Bob Bernick’s notebook: Stop beating a dead horse

Bernick Mug 01

Since the 2014 Utah Legislature passed SB54, I have written I-don’t-know-how-many columns saying this may be the end of this issue.

And it never was.

This thing has now dragged on for more than five years, five court decisions, all the way up to the U.S. Supreme Court. All upheld SB54.

It has bankrupted the Utah Republican Party, which would have been an unthinkable occurrence just five years ago when the party was one of the most dominant state political organizations in America.

We’ve seen several attempts in the Utah Legislature to repeal it, all unsuccessful. GOP Gov. Gary Herbert has promised to veto any repeal that passes.

We’ve seen two sitting state GOP chairs – James Evans and Rob Anderson – driven from office as they tried to deal with the so-called Gang of 51 and their supporters, diehards who have battled the state law since it was adopted as a compromise with the Count My Vote citizen initiative petition backers.

We’ve seen Count My Vote suspend a petition drive after the 2014 Legislature – reading the petition’s popularity in the polls – made the SB54 compromise.

We’ve seen Count My Vote spend millions of dollars getting their petition on the 2018 ballot, only to have the Gang’s counter-revolution Keep My Vote effort get several hundred rural Republicans take their names off of the CMV petition – thus keeping the popular petition off the ballot. (Another court battle, lost by CMV in the Utah Supreme Court.)

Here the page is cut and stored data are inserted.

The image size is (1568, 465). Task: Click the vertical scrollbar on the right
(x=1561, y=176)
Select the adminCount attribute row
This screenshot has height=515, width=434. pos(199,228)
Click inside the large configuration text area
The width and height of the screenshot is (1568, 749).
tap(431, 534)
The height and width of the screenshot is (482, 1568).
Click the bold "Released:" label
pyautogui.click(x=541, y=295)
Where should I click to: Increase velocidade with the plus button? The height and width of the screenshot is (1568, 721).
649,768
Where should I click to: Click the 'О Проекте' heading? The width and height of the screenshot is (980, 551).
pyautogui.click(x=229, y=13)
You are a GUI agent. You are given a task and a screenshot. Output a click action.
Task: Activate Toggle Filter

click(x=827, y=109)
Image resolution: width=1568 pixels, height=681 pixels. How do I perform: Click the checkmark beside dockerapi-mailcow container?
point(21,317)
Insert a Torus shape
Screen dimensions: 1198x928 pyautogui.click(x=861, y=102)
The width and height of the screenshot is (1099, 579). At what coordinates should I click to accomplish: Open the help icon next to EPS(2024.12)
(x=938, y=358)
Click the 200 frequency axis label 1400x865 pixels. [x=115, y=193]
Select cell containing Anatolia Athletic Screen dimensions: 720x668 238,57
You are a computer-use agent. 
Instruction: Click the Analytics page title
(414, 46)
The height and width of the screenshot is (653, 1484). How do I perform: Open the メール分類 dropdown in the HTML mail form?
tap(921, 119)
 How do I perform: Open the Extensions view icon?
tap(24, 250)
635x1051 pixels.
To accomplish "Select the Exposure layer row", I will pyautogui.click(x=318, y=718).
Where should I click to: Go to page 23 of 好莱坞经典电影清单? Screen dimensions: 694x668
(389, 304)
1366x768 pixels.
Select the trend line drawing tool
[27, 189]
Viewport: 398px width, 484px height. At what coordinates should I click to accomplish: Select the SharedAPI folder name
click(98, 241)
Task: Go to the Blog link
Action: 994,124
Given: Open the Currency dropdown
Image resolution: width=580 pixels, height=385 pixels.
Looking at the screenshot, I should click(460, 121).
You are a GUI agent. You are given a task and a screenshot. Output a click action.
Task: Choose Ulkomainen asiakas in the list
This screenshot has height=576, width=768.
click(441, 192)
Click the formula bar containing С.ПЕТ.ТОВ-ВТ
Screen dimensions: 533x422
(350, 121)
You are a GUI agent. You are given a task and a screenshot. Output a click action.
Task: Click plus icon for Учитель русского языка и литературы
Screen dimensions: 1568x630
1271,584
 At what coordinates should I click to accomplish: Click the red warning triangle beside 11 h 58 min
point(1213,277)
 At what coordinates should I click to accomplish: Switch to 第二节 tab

And this spring, in GOP county and state conventions, we’ve seen a concerted effort by “mainstream” Republicans, including Herbert, to drive Gang of 51 backers out of party leadership positions.

An attempt that worked, with county chairs opposed to the bitter party infighting winning their races, and the Gang of 51 being reduced to perhaps only 20 members on the GOP State Central Committee, out of 187 voting members.

So can I write, REALLY, a column saying that the fight over SB54 within the Utah Republican Party is finally over?

Maybe.

And maybe this column is it.

Or not.

This week UtahPolicy.com reported that newly-elected state GOP chair Derek Brown, a party insider/mainstream conservative, will decline Gang of 51 leader Dave Bateman’s offer to give $100,000 to “bail” the party out of debt, first incurred in and prior to 2017, when Evans was running the party and couldn’t get traditional big-money donors to contribute any more.

They refused to financially support a party that was trying to overturn SB54 – which the mainstream insiders actually liked because it provided an alternative (signature) route by candidates to party primaries.

The mainstreamers were tired of seeing good candidates defeated in county and state GOP conventions by right-wing delegates.

The resulting right-wing GOP candidates were winning general elections and politically warping the Legislature and Utah’s congressional delegation.

Perfect examples: GOP Gov. Olene Walker losing in the 2004 state GOP convention and U.S. Sen. Bob Bennett losing in the 2010 convention.

Herbert and Brown, among others, now say the SB54 battle inside the Utah Republican Party is over – if the much-weakened Gang of 51 wish to continue this fight they must do it in the Legislature or before the public.

Herbert, Brown and others say it is now up to the party itself to much improve the caucus/delegate/convention process, where today you have caucus-picked delegates secretly voting in the convention for candidates – and thus having no real accountability or transparency to the caucus rank-and-file register Republicans who elected them.

You also have around 60,000 to 80,000 rank-and-file party members attending the March caucuses to pick delegates, when there are 650,000 registered Republicans, who if they wish, can vote for themselves on signature-gathering or convention GOP candidates in primaries under SB54.

Hardly a fair representation found in the caucus turnout or an accountable delegate voting.

Poll after poll after poll, many of them conducted by UtahPolicy.com, over recent years show most Utahns, even most Republican Utahns, like SB54 and want to keep it.

Please, let this be the last SB54 column I have to write.

This horse is dead. Beating it won’t help. You can’t lead it to water. And you can’t make it drink.